= Melanippides =

5th-century BC Greek poet

Melanippides of Melos (Μελανιππίδης), one of the most celebrated lyric poets in the use of dithyramb, and an exponent of the "new music."

==Biography==
The life of Melanippides can only be fixed within rather uncertain limits. He is thought to have flourished around the middle of the 5th-century BC. He was younger than Lasus of Hermione (Plut. Mus. p. 1141, c.), and younger than Diagoras of Melos. He was a contemporary of the comic poet Pherecrates. He lived for some time at the court of Archelaus of Macedon, and died there in around 412 BC.

His high reputation as a poet is intimated by Xenophon, who makes Aristodemus give him first place among dithyrambic poets, alongside Homer, Sophocles, Polykleitos and Zeuxis, as the chief masters in their respective arts, and by Plutarch, who mentions him, with Simonides and Euripides, as among the most distinguished masters of music.

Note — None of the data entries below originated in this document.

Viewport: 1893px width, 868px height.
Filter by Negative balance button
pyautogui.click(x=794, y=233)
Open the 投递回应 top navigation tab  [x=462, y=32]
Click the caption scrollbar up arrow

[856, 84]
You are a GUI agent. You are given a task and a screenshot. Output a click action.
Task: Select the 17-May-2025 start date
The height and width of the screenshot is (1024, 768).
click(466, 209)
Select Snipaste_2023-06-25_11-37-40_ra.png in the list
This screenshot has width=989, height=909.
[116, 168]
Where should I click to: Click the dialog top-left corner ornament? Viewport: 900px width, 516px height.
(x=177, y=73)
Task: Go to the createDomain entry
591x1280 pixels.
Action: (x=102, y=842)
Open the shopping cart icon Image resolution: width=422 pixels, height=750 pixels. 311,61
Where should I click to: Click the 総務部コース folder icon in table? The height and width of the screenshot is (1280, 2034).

Melanippides did not, however, escape the censures which the old comic poets so often heap upon their lyric contemporaries for their corruption of the severe beauties of the ancient music. Pherecrates places him at the head of such offenders and charges him with relaxing and softening the ancient music by increasing the chords of the lyre to twelve (or perhaps ten) and thus paving the way for the further licences introduced by Cinesias, Phrynis, and Timotheus of Miletus. According to Aristotle, he altogether abandoned the antistrophic arrangement, and introduced long preludes (anabolai) in which the union, which was considered essential in ancient times, between music and the words of poetry, seems to have been severed.

Plutarch (or the author of the essay on music which bears his name) said that in his flute-music he subverted the old arrangement by which the flute-player was hired and trained by the poet, and was entirely subordinate to him. But there is probably some mistake in this, as the fragment of Pherecrates, which the author quotes in confirmation of his statement, contains not a word about flute-music, but attacks only the alterations in the lyre. On the other hand, Athenaeus cites a passage from the Marsyas of Melanippides, which seems to show that he rejected and despised flute-music altogether.

According to the Suda, Melanippides wrote lyric songs and dithyrambs. Several verses of his poems are still preserved. The titles of the poems Marsyas, Persephone and The Danaïdes have misled Fabricius and others into the supposition that Melanippides was a tragic poet, a mistake which has been made with respect to the titles of the dithyrambs of other poets. The fragments are collected by Bergk. We learn from Meleager of Gadara that some of the hymns of Melanippides had a place in his Garland.